= Task requirements =
Copy each line from the listing below where the word "computer" shows up.

= Listed records =
______
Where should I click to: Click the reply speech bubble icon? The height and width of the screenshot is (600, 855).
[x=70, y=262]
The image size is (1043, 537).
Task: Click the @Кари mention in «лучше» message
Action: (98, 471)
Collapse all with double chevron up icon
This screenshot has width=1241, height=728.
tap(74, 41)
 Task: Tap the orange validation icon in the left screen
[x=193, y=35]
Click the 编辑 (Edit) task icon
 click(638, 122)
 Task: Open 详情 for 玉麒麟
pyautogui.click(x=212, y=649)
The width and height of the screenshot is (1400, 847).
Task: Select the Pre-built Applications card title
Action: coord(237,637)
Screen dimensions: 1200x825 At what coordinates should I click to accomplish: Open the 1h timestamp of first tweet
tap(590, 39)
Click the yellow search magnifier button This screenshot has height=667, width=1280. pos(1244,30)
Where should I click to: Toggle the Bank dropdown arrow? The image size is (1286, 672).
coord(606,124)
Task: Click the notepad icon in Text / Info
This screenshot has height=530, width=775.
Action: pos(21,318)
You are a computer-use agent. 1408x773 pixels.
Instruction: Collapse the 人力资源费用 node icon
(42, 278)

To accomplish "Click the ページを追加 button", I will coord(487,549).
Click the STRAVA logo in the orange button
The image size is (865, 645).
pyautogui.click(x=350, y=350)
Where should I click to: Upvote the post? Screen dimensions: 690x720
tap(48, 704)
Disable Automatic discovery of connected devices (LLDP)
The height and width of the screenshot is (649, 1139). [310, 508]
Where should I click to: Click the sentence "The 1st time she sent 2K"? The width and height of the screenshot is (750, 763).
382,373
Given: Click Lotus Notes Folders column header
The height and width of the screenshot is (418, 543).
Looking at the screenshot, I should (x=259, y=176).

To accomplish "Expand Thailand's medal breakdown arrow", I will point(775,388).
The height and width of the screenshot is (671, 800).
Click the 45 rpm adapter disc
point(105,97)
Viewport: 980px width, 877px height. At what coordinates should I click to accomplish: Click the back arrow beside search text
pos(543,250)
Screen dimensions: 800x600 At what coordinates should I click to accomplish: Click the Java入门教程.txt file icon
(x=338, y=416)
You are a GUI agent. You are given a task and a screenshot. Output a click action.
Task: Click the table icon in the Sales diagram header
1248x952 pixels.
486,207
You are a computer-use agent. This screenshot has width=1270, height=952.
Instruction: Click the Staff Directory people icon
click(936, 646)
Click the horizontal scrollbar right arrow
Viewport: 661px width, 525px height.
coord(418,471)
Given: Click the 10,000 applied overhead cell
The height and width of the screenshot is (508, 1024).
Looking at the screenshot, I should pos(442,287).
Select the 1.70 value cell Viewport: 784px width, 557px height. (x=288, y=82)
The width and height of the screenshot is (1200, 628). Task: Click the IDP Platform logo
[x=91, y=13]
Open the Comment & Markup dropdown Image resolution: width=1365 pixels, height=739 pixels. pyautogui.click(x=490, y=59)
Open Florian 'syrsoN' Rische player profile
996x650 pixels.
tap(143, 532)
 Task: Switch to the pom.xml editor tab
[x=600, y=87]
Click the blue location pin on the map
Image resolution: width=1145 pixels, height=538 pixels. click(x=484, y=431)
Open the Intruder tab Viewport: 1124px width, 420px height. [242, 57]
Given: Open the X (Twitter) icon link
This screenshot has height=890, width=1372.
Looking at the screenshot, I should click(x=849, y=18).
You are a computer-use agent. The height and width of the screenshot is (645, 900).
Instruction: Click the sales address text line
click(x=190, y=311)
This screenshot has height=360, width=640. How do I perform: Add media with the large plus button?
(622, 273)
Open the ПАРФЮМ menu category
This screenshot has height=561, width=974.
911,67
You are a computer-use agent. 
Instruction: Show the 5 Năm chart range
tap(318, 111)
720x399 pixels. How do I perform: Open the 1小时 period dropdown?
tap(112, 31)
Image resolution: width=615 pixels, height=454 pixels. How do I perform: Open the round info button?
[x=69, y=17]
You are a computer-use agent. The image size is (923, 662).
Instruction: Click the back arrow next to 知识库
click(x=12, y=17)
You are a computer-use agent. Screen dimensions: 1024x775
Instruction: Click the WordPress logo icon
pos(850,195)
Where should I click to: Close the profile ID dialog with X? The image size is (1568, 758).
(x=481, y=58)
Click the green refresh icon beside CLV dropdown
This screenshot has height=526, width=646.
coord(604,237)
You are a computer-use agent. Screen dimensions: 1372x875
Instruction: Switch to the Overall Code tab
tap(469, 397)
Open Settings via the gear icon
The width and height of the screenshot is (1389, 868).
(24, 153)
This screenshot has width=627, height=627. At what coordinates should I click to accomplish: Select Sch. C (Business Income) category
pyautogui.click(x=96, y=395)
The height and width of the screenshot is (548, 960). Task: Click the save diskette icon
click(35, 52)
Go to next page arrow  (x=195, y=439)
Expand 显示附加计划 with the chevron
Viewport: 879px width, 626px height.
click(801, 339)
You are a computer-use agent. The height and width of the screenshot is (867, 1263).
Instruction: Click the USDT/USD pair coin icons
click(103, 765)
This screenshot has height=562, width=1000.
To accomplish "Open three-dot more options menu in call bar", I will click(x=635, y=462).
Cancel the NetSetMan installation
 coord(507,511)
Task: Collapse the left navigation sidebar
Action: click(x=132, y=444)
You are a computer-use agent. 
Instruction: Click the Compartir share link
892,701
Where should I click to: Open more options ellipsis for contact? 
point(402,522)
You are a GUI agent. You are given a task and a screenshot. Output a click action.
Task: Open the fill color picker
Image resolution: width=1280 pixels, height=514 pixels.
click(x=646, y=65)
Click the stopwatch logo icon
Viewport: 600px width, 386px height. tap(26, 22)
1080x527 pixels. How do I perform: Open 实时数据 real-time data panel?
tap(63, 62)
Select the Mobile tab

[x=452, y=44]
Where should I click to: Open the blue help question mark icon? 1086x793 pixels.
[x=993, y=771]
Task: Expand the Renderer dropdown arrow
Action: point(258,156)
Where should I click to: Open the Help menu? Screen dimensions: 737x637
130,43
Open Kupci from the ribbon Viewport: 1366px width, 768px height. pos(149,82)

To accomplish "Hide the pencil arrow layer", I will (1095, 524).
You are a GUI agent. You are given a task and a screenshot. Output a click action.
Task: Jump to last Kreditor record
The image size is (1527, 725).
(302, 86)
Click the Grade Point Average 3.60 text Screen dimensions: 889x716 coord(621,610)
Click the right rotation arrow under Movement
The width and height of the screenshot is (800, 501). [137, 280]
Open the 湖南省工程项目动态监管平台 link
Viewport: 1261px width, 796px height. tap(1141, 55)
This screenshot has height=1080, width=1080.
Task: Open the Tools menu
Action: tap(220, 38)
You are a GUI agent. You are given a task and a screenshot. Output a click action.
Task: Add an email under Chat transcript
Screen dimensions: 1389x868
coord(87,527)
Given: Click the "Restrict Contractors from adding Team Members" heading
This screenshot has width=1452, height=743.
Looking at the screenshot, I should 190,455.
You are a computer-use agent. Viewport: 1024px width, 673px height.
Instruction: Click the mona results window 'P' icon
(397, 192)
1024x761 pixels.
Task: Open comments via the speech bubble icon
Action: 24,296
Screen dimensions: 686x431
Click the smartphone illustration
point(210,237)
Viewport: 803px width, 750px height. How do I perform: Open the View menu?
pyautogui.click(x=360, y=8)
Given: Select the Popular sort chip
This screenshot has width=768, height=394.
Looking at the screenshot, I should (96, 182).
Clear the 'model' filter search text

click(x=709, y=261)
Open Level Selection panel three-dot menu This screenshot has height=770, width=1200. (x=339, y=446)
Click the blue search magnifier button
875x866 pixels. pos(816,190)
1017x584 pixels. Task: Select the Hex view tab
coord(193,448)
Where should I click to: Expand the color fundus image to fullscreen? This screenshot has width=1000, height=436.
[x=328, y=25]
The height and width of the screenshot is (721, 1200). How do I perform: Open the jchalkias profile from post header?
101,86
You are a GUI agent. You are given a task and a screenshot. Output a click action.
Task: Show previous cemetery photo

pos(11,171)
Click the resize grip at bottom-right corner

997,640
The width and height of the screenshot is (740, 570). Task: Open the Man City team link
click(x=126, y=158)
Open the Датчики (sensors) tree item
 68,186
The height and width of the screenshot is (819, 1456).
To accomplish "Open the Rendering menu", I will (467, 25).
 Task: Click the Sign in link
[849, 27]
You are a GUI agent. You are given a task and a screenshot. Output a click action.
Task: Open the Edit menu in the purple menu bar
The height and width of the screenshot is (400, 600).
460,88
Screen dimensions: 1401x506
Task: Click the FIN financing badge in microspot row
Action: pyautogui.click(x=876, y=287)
______
= Response to this exercise =
You are a computer-use agent. 1408x773 pixels.
You are a computer-use agent. This screenshot has width=1270, height=952.
You are a computer-use agent. The height and width of the screenshot is (645, 900).
You are a computer-use agent. 
You are a computer-use agent. The image size is (923, 662).
You are a computer-use agent. Screen dimensions: 1024x775
You are a computer-use agent. Screen dimensions: 1372x875
You are a computer-use agent. The height and width of the screenshot is (867, 1263).
You are a computer-use agent. 
You are a computer-use agent. Viewport: 1024px width, 673px height.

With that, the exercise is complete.